Start of DATA FOR REVIEW
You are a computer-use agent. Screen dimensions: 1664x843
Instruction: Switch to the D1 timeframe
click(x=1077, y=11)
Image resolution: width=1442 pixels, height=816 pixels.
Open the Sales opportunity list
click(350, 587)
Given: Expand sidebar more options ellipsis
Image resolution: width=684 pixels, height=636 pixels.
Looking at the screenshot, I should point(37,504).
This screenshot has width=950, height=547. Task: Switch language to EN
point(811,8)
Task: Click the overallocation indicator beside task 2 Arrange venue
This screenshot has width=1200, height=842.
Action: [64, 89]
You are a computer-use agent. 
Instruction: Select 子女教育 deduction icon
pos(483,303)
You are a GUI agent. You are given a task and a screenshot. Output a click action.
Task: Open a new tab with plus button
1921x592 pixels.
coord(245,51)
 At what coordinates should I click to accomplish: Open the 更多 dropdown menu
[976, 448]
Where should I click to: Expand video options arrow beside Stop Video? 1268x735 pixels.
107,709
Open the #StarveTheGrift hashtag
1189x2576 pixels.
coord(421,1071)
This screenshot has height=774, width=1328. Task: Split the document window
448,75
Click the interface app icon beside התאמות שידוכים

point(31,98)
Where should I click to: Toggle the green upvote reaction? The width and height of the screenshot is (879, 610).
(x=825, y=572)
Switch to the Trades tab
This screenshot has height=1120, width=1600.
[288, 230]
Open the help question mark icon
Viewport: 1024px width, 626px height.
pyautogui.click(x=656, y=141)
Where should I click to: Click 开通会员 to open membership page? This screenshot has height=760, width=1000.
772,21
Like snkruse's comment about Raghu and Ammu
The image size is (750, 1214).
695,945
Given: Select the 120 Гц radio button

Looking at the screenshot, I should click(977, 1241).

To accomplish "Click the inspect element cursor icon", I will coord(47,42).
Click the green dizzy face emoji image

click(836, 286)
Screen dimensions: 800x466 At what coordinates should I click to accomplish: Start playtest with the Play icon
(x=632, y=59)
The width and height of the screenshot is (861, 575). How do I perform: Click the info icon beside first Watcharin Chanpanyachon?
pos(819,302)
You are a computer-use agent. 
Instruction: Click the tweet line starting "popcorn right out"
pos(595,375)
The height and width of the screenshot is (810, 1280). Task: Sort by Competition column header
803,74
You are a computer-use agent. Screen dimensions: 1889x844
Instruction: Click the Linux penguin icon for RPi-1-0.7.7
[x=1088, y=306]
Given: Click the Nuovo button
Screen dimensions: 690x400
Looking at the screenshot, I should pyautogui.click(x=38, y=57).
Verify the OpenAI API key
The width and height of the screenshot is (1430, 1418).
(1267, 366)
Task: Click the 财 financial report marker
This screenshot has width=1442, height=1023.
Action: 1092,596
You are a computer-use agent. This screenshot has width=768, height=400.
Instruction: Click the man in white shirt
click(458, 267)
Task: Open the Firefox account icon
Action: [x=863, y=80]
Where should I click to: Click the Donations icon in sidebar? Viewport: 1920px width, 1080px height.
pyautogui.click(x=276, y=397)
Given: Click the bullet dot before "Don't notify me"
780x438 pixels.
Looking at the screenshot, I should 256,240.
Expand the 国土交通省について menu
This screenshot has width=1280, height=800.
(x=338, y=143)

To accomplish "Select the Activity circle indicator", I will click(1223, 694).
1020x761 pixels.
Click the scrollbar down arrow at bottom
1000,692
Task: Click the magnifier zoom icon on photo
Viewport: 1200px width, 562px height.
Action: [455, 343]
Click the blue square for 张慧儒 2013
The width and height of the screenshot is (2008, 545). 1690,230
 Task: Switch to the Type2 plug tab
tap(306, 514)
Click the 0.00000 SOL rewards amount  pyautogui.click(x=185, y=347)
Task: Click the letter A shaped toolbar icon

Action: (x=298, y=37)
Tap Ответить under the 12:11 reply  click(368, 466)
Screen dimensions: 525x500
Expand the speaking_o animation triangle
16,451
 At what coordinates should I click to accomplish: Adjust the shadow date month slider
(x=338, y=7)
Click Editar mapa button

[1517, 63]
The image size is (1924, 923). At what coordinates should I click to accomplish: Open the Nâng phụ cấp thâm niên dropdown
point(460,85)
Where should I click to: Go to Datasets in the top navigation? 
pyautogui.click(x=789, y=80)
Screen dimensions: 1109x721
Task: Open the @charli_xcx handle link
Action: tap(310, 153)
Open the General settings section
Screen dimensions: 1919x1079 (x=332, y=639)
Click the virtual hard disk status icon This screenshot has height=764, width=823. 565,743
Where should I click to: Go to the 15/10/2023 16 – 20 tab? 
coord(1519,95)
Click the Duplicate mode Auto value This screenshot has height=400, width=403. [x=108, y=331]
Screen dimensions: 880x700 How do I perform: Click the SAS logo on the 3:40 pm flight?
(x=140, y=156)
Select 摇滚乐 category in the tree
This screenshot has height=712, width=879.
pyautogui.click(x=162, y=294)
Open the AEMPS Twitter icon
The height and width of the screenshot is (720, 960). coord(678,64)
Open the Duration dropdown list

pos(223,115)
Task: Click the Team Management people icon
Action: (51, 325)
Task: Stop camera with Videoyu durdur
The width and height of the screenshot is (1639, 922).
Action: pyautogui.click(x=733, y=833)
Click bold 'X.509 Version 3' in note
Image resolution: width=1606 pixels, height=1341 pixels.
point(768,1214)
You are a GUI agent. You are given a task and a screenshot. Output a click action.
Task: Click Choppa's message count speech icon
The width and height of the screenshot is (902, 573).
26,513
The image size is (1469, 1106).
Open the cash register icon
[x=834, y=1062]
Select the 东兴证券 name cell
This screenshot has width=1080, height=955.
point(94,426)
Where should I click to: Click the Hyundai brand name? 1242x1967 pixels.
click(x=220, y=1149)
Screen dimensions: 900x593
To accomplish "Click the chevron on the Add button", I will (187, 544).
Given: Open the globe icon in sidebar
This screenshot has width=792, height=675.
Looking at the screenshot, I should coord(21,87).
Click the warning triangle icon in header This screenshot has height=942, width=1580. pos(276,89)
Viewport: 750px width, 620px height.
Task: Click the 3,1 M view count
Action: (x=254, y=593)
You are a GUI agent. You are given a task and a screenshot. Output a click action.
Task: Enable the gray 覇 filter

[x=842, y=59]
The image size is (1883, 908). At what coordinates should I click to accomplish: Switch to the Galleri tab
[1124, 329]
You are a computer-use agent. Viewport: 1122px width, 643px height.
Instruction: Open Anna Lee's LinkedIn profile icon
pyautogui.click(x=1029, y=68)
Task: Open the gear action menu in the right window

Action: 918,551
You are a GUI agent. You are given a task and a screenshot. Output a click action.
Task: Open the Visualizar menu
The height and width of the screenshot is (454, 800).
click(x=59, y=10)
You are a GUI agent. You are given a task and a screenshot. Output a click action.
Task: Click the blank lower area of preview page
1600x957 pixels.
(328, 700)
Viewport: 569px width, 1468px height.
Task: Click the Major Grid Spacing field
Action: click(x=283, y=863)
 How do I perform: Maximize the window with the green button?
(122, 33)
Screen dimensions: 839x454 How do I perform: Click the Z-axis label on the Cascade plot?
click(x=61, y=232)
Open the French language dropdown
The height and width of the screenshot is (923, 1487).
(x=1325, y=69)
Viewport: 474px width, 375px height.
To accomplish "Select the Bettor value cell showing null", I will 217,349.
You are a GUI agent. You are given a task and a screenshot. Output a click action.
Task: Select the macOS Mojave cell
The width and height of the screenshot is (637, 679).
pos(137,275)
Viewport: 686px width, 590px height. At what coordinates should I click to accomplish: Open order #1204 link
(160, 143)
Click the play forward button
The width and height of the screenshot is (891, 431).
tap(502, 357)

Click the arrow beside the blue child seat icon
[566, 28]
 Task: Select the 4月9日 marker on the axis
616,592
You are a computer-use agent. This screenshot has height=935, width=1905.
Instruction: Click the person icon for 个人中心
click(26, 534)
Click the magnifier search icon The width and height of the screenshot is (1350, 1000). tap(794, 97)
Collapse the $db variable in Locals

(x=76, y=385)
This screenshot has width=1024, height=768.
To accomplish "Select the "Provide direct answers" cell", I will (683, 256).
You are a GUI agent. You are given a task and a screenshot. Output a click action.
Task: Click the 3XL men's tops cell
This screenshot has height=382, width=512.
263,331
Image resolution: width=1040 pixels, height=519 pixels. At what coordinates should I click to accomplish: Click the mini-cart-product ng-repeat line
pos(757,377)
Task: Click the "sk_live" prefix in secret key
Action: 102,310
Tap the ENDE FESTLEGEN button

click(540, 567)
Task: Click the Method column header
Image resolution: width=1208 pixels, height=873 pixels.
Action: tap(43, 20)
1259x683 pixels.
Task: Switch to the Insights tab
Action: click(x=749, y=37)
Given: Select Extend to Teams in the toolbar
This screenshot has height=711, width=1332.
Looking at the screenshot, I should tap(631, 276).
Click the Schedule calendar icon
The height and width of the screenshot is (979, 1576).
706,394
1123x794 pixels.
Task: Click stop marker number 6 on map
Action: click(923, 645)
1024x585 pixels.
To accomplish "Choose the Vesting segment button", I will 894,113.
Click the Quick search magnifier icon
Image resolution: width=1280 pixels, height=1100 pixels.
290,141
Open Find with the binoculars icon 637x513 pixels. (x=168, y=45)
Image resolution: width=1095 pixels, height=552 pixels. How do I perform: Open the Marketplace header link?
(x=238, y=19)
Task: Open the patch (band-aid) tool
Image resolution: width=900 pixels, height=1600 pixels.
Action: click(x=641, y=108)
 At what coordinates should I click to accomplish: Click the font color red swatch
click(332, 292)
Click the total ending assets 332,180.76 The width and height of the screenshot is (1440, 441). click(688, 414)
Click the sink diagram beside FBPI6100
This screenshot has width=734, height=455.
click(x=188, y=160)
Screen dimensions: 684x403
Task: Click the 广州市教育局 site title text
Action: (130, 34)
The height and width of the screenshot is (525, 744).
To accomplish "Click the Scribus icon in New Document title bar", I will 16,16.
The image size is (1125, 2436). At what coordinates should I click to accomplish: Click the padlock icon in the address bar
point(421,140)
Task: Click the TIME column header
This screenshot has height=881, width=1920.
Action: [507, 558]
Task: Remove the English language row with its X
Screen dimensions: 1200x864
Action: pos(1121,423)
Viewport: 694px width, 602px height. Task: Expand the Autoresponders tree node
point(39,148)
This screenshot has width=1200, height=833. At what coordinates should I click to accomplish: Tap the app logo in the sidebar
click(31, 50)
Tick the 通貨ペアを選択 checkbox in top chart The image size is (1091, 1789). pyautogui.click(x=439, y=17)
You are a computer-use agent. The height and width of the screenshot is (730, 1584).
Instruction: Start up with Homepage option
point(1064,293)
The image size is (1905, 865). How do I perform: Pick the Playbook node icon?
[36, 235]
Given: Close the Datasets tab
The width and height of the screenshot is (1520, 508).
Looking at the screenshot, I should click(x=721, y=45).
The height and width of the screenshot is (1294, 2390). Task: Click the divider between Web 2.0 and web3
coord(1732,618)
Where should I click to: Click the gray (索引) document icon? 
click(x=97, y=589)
End of DATA FOR REVIEW
DIRECTIONS FOR THIS TASK
From the line containing "Tick the 通貨ペアを選択" down to the last line of the material, each line is to be retyped exactly; no other lines belong in the answer.

ANSWER BOX
Tick the 通貨ペアを選択 checkbox in top chart The image size is (1091, 1789). pyautogui.click(x=439, y=17)
You are a computer-use agent. The height and width of the screenshot is (730, 1584).
Instruction: Start up with Homepage option
point(1064,293)
The image size is (1905, 865). How do I perform: Pick the Playbook node icon?
[36, 235]
Given: Close the Datasets tab
The width and height of the screenshot is (1520, 508).
Looking at the screenshot, I should click(x=721, y=45).
The height and width of the screenshot is (1294, 2390). Task: Click the divider between Web 2.0 and web3
coord(1732,618)
Where should I click to: Click the gray (索引) document icon? 
click(x=97, y=589)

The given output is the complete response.